Если нашим войскам сопутствовал успех, доклад обычно не прерывался. По телефону были слышны лишь редкое покашливание да чмоканье губами, характерное для курильщика, сосущего трубку. Пропускать в докладе какую-либо армию, если даже в ее полосе за ночь не произошло ничего важного, Сталин не позволял. Он тотчас же перебивал докладчика вопросом: «А у Казакова что?» Иногда в ходе доклада Верховный Главнокомандующий давал какое-то указание для передачи на фронт. Оно повторялось вслух, и один из заместителей начальника управления тут же записывал все дословно, а затем оформляя в виде распоряжения или директивы».

Вечером, в 16—17 часов, Сталину «докладывал заместитель начальника Генштаба, — вспоминал Штеменко. — А ночью мы ехали в Ставку с итоговым докладом за сутки. Перед тем подготавливалась обстановка на картах масштаба 1:200 000 отдельно по каждому фронту с показом положения войск до дивизии, а в иных случаях и до полка. Даже досконально зная, где что произошло в течение суток, мы все равно перед каждой поездкой 2—3 часа тщательно разбирались в обстановке, связывались с командующими фронтами и начальниками их штабов, уточняли с ними отдельные детали проходивших или только еще планировавшихся операций, советовались и проверяли через них правильность своих предположений, рассматривали просьбы и заявки фронтов, а в последний час редактировали подготовленные на подпись проекты директив и распоряжений Ставки...

Доклады Генерального штаба в Ставке имели свой строгий порядок... — писал Штеменко. — Доклад наш начинался с характеристики действий своих войск за истекшие сутки. Никакими предварительными записями не пользовались. Обстановку знали на память, и она была отражена на карте. За торцом стола, в углу, стоял большой глобус. Должен заметить, однако, что за сотни раз посещения этого кабинета мне никогда не довелось видеть, чтобы им пользовались при рассмотрении оперативных вопросов. Разговоры о руководстве действиями фронтов по глобусу совершенно беспочвенны».

Во время ежедневных докладов о положении на фронте докладчиками из Генштаба «фронты, армии, танковые и военизированные корпуса назывались по фамилиям командующих и командиров, дивизии — по номерам. Так было установлено Сталиным. Потом мы все привыкли к этому и в Генштабе придерживались такой же системы». Такой порядок был установлен, потому что Сталин точно знал по фамилиям всех командующих фронтами, армиями, корпусами. Знал он и фамилии многих командиров дивизий.

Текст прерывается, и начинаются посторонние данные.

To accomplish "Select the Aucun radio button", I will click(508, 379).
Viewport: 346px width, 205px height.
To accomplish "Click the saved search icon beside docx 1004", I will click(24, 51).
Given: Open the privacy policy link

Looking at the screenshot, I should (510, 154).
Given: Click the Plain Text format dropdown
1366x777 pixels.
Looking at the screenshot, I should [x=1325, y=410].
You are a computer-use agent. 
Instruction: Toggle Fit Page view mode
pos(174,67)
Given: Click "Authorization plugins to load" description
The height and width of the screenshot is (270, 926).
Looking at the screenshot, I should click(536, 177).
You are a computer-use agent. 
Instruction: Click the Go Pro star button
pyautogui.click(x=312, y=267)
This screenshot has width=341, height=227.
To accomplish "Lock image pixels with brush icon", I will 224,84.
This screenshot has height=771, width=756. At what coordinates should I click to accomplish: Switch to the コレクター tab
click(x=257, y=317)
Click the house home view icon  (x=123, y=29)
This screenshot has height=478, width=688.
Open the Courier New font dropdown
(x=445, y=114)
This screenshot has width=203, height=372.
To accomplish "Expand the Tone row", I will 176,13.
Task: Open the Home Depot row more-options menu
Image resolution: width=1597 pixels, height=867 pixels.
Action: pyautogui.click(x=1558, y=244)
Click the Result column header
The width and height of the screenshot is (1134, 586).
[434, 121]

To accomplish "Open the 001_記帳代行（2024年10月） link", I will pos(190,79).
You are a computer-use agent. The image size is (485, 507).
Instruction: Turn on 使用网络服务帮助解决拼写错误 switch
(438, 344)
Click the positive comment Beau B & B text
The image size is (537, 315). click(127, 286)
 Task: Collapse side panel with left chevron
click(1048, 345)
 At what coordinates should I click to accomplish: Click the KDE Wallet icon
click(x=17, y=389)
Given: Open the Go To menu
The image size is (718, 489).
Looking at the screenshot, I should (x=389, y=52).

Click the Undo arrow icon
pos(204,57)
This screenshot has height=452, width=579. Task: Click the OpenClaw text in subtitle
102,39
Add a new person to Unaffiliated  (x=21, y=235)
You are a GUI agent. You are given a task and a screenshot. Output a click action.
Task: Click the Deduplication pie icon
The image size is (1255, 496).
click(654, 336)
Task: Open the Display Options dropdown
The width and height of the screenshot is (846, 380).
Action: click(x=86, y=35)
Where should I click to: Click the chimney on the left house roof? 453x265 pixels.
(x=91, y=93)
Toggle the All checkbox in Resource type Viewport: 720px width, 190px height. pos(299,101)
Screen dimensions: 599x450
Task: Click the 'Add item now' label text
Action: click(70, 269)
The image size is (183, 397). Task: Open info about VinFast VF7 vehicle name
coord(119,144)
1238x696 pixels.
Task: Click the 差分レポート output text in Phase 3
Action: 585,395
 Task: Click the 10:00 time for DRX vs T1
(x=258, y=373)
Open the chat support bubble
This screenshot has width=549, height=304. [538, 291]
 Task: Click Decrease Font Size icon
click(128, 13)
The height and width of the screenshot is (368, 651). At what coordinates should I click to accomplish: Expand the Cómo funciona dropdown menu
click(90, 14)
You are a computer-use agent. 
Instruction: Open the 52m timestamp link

Прекрасное владение информацией о положении дел на всех участках фронта позволяло Сталину компетентно разговаривать со всеми высши

ми военными руководителями страны. «Идти на доклад в Ставку, к Сталину, скажем с картами, на которых были хоть какие-то «белые пятна», сообщать ему ориентировочные данные, а тем более преувеличенные данные — было невозможно, —рассказывал Жуков. — И.В. Сталин не терпел ответов наугад, требовал исчерпывающей полноты и ясности. У него было какое-то особое чутье на слабые места в докладах и документах, он тут же их обнаруживал и строго взыскивал с виновных за нечеткую информацию. Обладая цепкой памятью, он хорошо помнил сказанное, не упускал случая резко отчитать за забытое. Поэтому штабные документы мы старались готовить со всей тщательностью, на какую только способны были в те дни».

Главный маршал авиации А.Е. Голованов говорил, что ответы на вопросы Сталину «должны были быть конкретными, предельно короткими и ясными. Если человек говорил долго, попусту, Сталин сразу указывал на незнание вопроса, мог сказать товарищу о его неспособности... Изучив человека, убедившись в его знаниях и способностях, он доверял ему, я бы сказал безгранично. Но не дай Бог... чтобы этот человек проявил себя где-то с плохой стороны. Сталин таких вещей не прощал никому».

Маршал артиллерии Н.Д. Яковлев вспоминал: «Сталин не терпел, когда от него утаивали истинное положение дел». Между тем, как отмечал С.М. Штеменко, настоящим бичом в работе Генштаба было стремление командиров действующих соединений исказить реальное положение дел на фронте, то преуменьшая размеры поражений, то преувеличивая свои успехи. Он писал, как «был снят с должности начальник штаба 1-го Украинского фронта за то, что не донес в Генштаб о захвате противником одного важного населенного пункта в надежде, что его удастся вернуть».

Штеменко вспоминал, что «в годы войны у наших операторов выработалось своеобразное чутье к форме докладов с фронта. Когда доносили, например, что противник «незначительно вклинился в нашу оборону» или,, что еще хуже, «незначительно потеснил наши войска», мы уже знали, что надо обязательно проверить такие формулировки и любыми путями установить их точный смысл... В донесениях, например, часто фигурировала фраза: «Войска ворвались в пункт Н» или «Наши войска удерживают окраину пункта X». Верховному в таких случаях докладывалось: «Наши войска ведут бой за пункт Н или пункт X».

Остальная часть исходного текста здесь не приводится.